翌週、僕は家族を半ば無理やり物件へ連れていき、2階のDIYを見せた。
すでに縦の柱については、僕がリメイクシートを貼っていたが、最後の天井の廻り縁のところだけはまだ残っていたのだ。
僕は、娘にリメイクシートを渡して、貼り方を教えた。
「やってみる!」
娘がリメイクシートを受け取って、教えたとおりに貼り始めた。
「いいぞ!筋がいい!」
娘は少しうれしそうな笑みを浮かべた。
そして、妻と息子も一緒に見ていた。
僕が貼るよりも娘のほうがスピードも早かったし、キレイだった。
あっという間に貼り終えて、娘が脚立からおりた。
僕は娘に
「どうだった?面白かった?」
娘は、すぐに答えた。
「面白かったけど、もういいや」
やはり、無理やりDIYをやらせたのがよくなかったのかもしれない。
息子にも
「やってみるか?」
といっても、やらないという。
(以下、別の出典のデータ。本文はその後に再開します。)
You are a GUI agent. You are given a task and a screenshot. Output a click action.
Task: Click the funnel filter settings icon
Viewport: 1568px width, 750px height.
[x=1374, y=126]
もちろん妻もだ。
僕はDIYが好きだけど、やはり人によっては好きではないのかもしれない。
とても残念だったが、こればかりは仕方がない。
その日は、リメイクシートを貼り終えたので、早々に引き上げることにした。
しかし、翌週からはいよいよ漆喰を塗る作業に入る。
僕は、この作業を楽しみにしていた。
YouTubeで先輩大家が「モルモル」という漆喰を塗っているのを見たことがあった。
汚れていた壁が、あっという間に明るくきれいになっていく。
「自分にもできるかもしれない」
そう思い、ずっと試してみたかったのだ。
このリメイクシートを貼った部屋と、階段の壁は、聚楽壁と言って、長年の経年劣化で汚れていた。
これが真っ白になったら・・・
僕の頭の中には、真っ白になった壁が浮かんでいた。
いよいよ来週、漆喰を塗るのが楽しみで仕方なかった。
帰りの車の中でも、僕の頭は翌週の漆喰塗りのことでいっぱいだった。